Barrister Javed Iqbal Jaffery is one Pakistani who does not believe in letting sleeping dogs lie. He’s taken on no less than Queen Elizabeth II, citing her as respondent in a petition filed in court for custody of the Koh-i-Noor diamond.
Jaffery’s petition comes in the wake of a declaration, some weeks ago, by an Indian pressure group to instruct lawyers to begin proceedings in London’s High Court for the return of the famous gem to India, saying it rightly belongs there.
The Koh-i-Noor, part of the Crown Jewels belonging to the British Royals, has a most contentious history. Mined in the 13th century in Andhra Pradesh, it has been in the possession of Mughal princes, Persian warlords, Afghan rulers and Punjabi maharajas.
The name Koh-i-Noor, meaning ‘mountain of light’, was given to it by Persian ruler Nadir Shah, who was astounded by its beauty.

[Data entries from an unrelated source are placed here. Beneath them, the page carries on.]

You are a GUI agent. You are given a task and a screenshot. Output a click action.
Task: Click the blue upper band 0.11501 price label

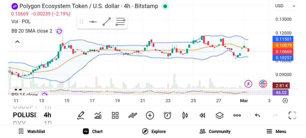(x=283, y=39)
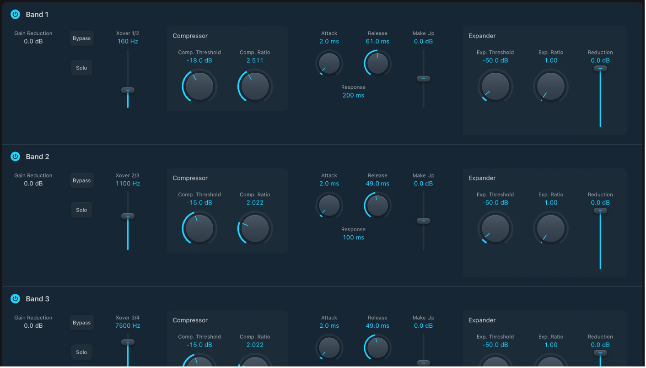Image resolution: width=646 pixels, height=368 pixels.
Task: Click the Comp. Ratio knob in Band 1
Action: point(254,86)
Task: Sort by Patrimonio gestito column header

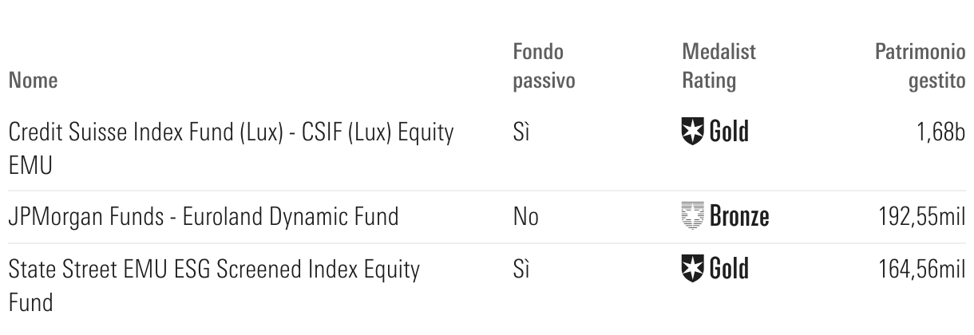Action: pos(921,67)
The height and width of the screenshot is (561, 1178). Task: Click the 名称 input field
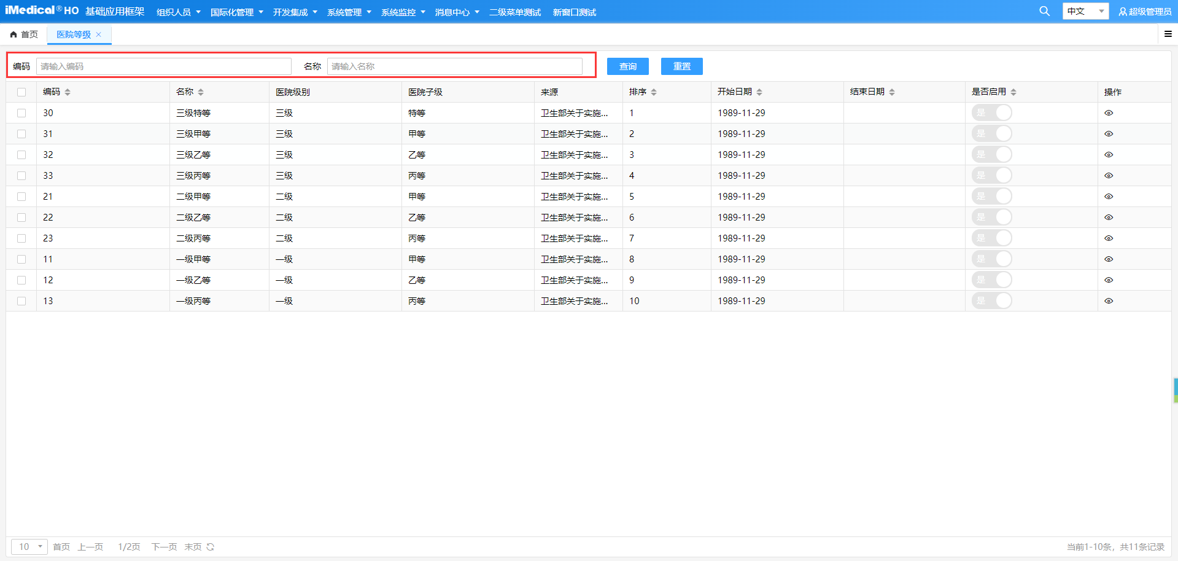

Its last owner was Maharaja Ranjit Singh of Punjab, who willed it to a Hindu temple after his death.
However, the British East India Company and British Governor-General Lord Dalhousie, had no intention of honouring Ranjit Singh’s will. They conspired to force the Maharaja’s heir, Dulip Singh to ‘present’ the jewel to Queen Victoria after Punjab was annexed to British rule. It is on display at present, among other objects gained by loot and plunder, at the Crown Jewels exhibit in the Tower of London.
True to ‘gora’ form and mentality, British Prime Minister David Cameron declared in 2010 that the diamond was ‘staying put’ in England, as returning it to India would ‘set impractical precedents’.